In vivo biocompatibility of soft-tissue implants is often hampered by development of capsules that eventually might contract and impair implant function. It has been shown that capsule formation can be significantly reduced by using materials with textured surface elements in the micron range. In this study the interaction of human fibroblasts with silicone surfaces was analyzed using cell cycle analysis. Silicone was textured with 2, 5, and 10 mm wide grooves (2MU, 5MU, 10MU, respectively) or kept smooth (SMT). Cell cycle analysis was performed after staining of cells with propidium iodide. Cells proliferated on the fibronectin-preadsorbed silicone, as demonstrated by increased coverage and occurrence of subpopulations in the S and G2/M phase of the cell cycle.
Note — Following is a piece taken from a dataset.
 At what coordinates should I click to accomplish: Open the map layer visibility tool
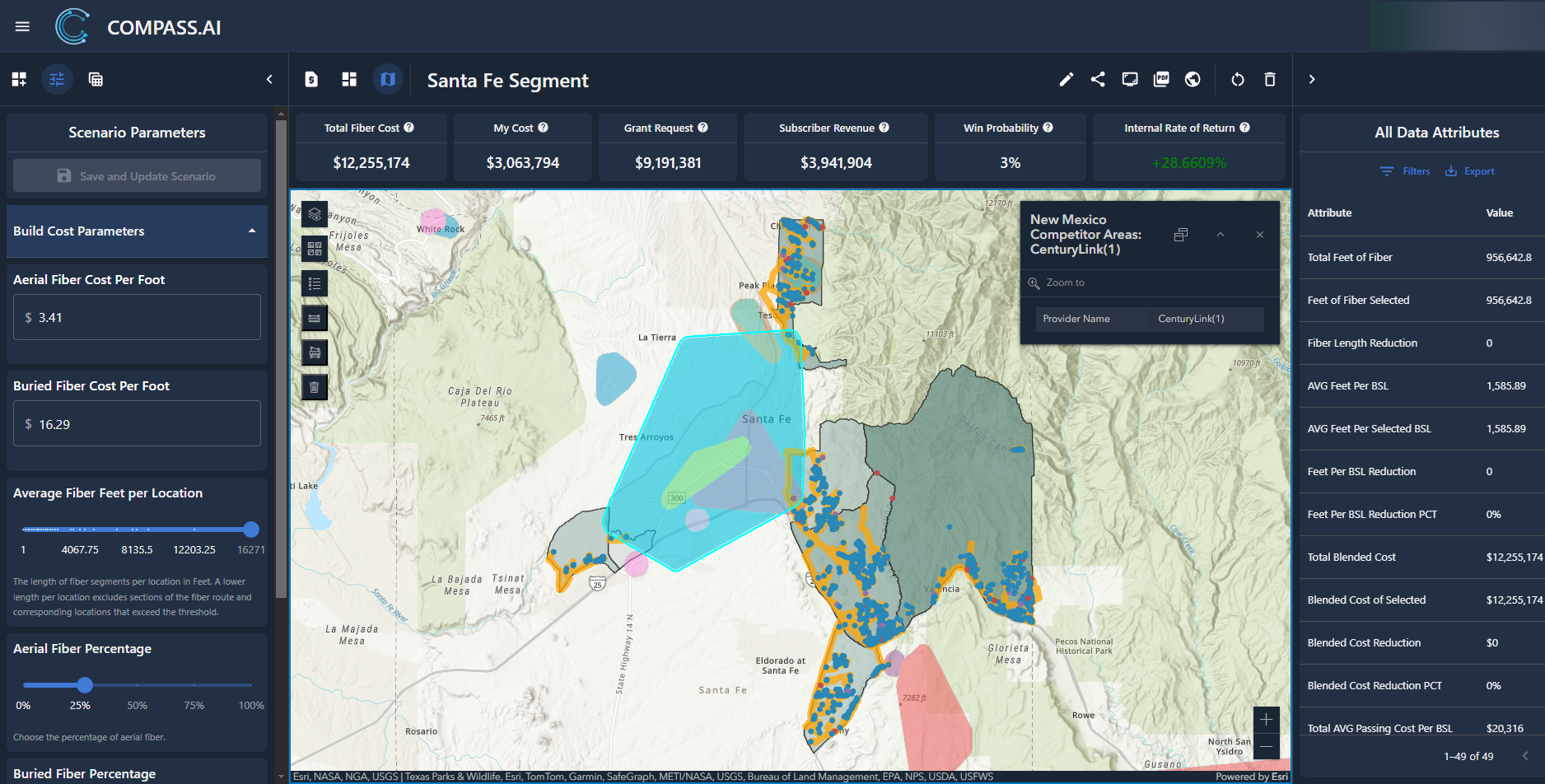click(315, 214)
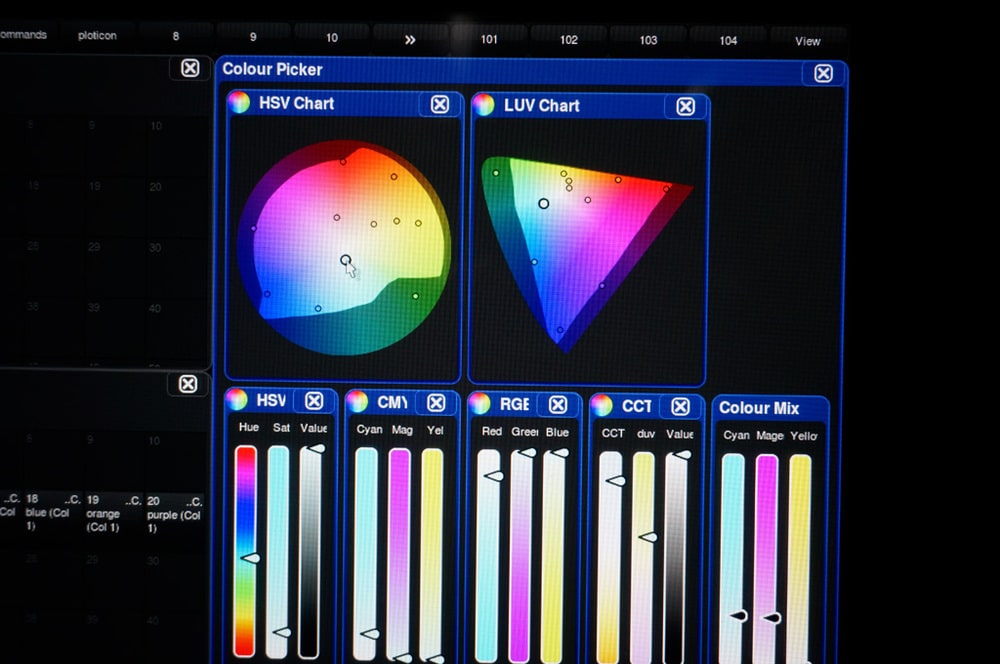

Cells on SMT went faster into the S phase than cells on textured silicones. Cells on 10MU showed less proliferation than cells on 2MU and 5MU. Besides the basic percentages of cells in the different cycle phases, DNA profiles were also influenced by incubation time and texture, especially with respect to the presence of hypodiploid populations and asymmetry of the G0/G1 peak. Finally scatter characteristics were influenced. 3-(4,5-dimethylthiazole-2-yl)-2,5-diphenyl tetrazolium bromide (MTT) assay data did not reveal significant differences among the different samples. Fibronectin preadsorption of silicone only resulted in slightly higher MTT conversion. Cell cycle analysis proved to be a sensitive screening method for proliferation on the silicone surfaces and provided information beyond the normal G0 / G1, S, and G2 /M subpopulations.